A previsão é de que ocorra ainda um encontro do presidente com empresários no Four Seasons, hotel cinco estrelas localizado na Praça Vermelha, principal cartão-postal de Moscou, onde o presidente e parte da comitiva ficarão hospedados. Na comitiva, estão ainda os ministros da Defesa, general Walter Braga Netto, das Relações Exteriores, Carlos França, e da Secretaria-Geral da Presidência da República, general Luiz Eduardo Ramos. A ministra da Agricultura, Tereza Cristina, testou positivou para a COVID-19 e não pôde participar.
Na quinta-feira, Bolsonaro ainda passará pela Hungria, de Viktor Orbán, outro avesso aos interesses ocidentais e à democracia – valores opostos ao que se espera de um país que planeja entrar na Organização para a Cooperação e o Desenvolvimento Econômico (OCDE).

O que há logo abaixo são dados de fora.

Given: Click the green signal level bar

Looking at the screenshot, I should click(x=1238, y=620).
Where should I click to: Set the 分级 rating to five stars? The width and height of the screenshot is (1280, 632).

A comunidade internacional está de olho na ida do presidente à Rússia. Ainda que o chefe do Executivo seja uma espécie de estranho no ninho diplomático, a dimensão do encontro poderá gerar consequências trágicas nas relações exteriores com o Brasil. Em compensação, ao presidente russo é dada a chance de provar ao mundo que o Ocidente não está contra ele em um dos momentos mais sombrios vividos pelo país.
MILITARES
Ainda que a parceria possa parecer boa, os militares brasileiros estão preocupados com a viagem de Bolsonaro por causa da Organização do Tratado do Atlântico Norte (Otan). A Ucrânia é aliada, sem fazer parte de fato do círculo. Mas as Forças Armadas estavam negociando a aceitação do bloco ao Brasil num centro muito importante e estratégico na Estônia. No entanto, a visita de Bolsonaro à Rússia, em meio ao impasse internacional, poderá ser um balde de água fria nos planos dos militares brasileiros. Segundo o diplomata Paulo Roberto Almeida, ex-presidente do Instituto de Pesquisa de Relações Internacionais (Ipri), ainda há a possibilidade de o presidente dos EUA, Joe Biden, tirar o status do Brasil de sócio da Otan.
“Os russos gostariam que nós comprássemos armamento militar deles, mas o próprio vice-presidente Mourão falou que o Brasil não tem interesse por causa da Otan e da manutenção dos equipamentos russos, que tem muita deficiência. O Brasil também não vai comprar sistema antimísseis, porque aí acabaria mesmo o sonho de pertencer ao círculo da Otan. Braga Neto vai fazer uma visita protocolar, trocar amabilidades, eles vão oferecer equipamentos e os brasileiros vão dizer que vão pensar”, avalia.